### WORK INSTRUCTION
Lines with the word "souhaitez" in them are the ones to copy from the records.

Records excerpted from a collection:
- Opening Delimiter -

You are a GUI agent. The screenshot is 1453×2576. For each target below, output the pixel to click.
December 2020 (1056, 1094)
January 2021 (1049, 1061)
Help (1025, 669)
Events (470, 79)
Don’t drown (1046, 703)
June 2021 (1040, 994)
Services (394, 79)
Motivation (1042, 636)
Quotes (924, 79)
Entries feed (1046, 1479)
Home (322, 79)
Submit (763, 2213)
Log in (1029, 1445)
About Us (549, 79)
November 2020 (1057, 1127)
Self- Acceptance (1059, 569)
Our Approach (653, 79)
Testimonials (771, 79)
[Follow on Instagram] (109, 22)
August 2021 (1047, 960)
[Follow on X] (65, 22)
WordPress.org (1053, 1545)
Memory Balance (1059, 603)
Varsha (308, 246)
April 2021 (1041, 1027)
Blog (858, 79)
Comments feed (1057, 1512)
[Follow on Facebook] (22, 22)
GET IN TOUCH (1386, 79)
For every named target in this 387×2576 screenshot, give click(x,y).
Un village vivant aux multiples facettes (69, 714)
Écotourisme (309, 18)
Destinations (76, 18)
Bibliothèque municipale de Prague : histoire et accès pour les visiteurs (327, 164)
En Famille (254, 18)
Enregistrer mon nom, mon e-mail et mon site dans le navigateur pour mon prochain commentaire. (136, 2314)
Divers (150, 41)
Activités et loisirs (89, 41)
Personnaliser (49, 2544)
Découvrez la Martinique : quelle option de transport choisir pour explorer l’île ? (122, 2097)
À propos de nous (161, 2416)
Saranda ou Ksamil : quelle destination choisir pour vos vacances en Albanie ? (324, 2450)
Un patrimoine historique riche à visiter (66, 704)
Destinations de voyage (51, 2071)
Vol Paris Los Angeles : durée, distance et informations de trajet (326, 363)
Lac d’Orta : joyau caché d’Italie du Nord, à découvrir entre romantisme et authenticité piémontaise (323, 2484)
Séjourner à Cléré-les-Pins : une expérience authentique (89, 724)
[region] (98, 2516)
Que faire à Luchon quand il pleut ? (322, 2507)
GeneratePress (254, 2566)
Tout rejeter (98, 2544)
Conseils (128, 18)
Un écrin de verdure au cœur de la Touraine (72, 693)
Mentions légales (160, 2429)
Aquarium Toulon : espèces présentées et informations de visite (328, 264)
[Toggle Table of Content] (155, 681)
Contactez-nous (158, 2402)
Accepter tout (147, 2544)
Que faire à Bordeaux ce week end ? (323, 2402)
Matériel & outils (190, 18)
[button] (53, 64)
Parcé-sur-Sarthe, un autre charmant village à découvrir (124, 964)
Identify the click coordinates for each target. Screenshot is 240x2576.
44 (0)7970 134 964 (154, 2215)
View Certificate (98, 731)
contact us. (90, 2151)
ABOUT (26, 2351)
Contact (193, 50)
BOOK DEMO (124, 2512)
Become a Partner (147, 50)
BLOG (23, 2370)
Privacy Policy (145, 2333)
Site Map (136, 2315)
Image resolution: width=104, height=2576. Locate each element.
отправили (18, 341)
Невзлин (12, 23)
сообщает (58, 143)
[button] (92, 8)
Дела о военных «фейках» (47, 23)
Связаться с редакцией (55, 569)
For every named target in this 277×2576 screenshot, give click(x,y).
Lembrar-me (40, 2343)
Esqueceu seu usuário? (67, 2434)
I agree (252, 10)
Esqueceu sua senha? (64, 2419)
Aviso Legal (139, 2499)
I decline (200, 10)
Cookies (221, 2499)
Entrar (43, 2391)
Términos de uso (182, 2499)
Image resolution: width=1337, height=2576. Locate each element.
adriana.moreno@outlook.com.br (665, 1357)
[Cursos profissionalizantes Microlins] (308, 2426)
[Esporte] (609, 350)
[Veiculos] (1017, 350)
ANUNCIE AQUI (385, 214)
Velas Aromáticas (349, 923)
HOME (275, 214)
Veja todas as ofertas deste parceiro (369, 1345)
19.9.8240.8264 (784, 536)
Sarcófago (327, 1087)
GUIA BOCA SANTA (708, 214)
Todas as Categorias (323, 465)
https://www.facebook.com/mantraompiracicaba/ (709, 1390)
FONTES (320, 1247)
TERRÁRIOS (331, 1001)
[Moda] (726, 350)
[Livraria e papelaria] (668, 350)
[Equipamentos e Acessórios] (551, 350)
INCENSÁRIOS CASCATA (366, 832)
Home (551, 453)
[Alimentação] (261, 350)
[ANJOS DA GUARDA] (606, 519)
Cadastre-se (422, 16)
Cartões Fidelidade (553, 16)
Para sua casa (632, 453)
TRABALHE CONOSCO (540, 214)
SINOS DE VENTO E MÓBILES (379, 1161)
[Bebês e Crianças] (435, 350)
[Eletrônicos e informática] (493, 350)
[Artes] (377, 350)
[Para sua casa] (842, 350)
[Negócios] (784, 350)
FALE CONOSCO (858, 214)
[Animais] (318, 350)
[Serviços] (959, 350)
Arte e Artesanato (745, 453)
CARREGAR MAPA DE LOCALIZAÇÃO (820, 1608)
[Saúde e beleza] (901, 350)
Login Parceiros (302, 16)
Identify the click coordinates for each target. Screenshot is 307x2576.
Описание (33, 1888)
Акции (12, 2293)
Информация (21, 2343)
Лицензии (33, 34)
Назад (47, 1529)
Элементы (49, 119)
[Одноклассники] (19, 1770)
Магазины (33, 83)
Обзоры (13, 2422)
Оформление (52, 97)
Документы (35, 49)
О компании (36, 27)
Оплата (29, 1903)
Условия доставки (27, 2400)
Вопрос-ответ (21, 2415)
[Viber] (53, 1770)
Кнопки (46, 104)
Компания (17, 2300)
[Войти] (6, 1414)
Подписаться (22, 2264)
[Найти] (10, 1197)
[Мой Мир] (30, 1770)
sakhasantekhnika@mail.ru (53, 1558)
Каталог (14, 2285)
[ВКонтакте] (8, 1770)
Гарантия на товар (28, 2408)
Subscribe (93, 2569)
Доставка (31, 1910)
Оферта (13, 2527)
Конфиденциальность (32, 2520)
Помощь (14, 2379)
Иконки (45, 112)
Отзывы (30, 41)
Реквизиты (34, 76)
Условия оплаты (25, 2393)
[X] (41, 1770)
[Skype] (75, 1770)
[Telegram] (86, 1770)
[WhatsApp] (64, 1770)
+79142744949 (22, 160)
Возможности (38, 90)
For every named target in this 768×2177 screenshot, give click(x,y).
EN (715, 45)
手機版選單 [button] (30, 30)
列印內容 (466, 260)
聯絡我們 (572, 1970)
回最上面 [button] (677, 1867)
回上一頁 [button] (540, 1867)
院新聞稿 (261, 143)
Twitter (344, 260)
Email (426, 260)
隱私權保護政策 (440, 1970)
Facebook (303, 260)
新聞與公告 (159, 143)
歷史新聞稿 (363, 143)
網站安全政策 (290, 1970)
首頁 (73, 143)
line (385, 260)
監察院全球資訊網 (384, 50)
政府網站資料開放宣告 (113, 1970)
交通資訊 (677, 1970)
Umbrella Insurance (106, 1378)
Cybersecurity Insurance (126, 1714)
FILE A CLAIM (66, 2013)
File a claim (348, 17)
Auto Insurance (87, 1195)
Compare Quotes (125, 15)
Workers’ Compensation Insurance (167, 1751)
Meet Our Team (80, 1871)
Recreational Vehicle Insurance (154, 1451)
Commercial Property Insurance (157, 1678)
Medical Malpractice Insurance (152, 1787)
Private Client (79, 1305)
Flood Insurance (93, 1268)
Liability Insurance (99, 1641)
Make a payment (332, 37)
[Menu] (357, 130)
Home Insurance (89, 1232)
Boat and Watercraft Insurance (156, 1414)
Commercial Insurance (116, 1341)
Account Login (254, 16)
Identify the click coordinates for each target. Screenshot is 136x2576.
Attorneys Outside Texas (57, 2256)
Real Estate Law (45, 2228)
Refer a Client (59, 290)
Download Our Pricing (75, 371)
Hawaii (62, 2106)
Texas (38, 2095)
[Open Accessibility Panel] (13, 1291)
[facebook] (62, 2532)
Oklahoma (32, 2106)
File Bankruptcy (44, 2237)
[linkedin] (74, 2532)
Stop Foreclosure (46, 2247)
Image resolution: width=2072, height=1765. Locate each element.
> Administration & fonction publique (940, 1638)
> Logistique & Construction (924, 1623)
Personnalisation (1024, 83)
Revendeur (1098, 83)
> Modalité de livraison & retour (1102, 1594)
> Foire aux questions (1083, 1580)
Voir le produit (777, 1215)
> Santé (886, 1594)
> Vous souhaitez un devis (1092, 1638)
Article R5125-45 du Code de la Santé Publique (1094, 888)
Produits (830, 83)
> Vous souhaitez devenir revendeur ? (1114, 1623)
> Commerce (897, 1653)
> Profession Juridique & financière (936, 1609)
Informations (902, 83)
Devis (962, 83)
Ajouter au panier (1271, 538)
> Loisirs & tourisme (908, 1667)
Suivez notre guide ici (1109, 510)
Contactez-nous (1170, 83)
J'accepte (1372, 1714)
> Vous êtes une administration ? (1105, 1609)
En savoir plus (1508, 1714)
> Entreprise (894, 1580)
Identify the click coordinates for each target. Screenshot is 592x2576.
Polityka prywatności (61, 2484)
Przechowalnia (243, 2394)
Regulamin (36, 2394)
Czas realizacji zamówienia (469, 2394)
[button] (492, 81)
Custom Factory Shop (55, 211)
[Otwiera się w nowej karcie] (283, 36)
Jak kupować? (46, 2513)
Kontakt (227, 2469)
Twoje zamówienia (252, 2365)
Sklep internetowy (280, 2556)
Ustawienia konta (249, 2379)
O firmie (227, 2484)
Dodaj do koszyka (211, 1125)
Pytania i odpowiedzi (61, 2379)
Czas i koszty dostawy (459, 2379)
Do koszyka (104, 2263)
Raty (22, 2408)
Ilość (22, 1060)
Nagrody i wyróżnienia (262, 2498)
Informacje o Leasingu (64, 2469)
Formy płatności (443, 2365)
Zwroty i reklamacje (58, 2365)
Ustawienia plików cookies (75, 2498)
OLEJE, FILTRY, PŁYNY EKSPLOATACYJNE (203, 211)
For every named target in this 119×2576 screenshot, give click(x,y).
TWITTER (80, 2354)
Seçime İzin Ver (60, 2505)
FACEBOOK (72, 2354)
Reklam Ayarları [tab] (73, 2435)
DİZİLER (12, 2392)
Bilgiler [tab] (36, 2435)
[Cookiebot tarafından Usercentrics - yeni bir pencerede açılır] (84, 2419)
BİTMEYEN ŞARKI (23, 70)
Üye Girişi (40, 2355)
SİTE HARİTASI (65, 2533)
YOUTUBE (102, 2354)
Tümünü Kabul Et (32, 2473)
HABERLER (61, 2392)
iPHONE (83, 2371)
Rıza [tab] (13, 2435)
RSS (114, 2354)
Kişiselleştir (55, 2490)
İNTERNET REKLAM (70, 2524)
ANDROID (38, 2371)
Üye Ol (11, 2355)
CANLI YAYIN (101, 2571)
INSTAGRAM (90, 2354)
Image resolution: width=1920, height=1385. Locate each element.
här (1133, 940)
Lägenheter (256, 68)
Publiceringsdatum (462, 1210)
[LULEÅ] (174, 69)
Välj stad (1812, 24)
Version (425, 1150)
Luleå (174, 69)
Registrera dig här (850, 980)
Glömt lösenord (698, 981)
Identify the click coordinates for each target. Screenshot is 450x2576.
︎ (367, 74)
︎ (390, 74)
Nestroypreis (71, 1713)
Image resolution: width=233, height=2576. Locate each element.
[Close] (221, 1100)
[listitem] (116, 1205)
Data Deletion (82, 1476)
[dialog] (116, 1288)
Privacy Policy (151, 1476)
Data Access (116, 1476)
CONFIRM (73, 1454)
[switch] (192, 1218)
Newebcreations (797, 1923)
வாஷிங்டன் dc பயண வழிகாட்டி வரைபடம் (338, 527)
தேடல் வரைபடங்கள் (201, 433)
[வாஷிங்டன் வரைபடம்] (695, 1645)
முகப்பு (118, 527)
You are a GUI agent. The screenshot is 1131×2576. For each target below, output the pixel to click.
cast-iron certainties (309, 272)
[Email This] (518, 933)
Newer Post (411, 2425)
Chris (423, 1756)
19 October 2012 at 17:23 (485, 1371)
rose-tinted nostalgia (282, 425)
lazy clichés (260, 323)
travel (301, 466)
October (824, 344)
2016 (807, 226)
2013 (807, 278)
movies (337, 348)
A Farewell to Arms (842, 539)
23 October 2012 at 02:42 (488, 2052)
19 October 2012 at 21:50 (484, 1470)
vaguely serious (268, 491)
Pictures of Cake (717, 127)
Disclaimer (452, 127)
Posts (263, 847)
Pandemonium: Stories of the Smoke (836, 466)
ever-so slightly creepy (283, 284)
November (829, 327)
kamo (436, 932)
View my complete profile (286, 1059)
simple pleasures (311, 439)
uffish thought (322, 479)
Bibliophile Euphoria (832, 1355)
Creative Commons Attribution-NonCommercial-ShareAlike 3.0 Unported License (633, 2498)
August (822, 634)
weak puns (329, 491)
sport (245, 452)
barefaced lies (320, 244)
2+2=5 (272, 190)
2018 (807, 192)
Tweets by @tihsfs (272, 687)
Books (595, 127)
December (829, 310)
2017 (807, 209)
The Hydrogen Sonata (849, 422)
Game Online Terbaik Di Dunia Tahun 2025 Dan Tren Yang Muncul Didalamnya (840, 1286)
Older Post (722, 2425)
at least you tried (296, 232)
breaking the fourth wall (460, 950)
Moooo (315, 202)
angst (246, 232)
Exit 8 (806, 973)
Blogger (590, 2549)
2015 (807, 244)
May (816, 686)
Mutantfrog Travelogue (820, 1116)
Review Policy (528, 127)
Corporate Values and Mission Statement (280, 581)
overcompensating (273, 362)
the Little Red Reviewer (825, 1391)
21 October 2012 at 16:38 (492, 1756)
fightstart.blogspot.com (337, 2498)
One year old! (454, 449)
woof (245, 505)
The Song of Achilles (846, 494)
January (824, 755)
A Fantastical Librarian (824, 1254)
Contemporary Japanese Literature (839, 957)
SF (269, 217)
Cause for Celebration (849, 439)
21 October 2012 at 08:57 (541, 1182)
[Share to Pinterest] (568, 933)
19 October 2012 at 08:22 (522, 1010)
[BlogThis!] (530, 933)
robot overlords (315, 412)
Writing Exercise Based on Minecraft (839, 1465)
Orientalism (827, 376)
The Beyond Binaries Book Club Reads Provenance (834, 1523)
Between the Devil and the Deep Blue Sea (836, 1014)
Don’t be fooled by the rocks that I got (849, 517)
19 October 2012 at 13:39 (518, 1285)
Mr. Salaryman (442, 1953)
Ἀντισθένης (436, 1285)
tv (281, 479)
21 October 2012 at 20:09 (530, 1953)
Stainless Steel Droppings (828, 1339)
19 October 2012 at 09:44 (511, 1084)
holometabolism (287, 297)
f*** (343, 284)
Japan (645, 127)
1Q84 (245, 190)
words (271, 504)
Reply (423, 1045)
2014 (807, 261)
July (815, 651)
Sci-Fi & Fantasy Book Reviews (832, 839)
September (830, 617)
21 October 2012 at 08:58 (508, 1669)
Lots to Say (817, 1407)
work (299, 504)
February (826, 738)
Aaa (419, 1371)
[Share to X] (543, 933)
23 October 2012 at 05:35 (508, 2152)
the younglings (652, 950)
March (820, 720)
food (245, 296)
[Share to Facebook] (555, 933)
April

- Closing Delimiter -

### RESPONSE
> Vous souhaitez un devis (1092, 1638)
> Vous souhaitez devenir revendeur ? (1114, 1623)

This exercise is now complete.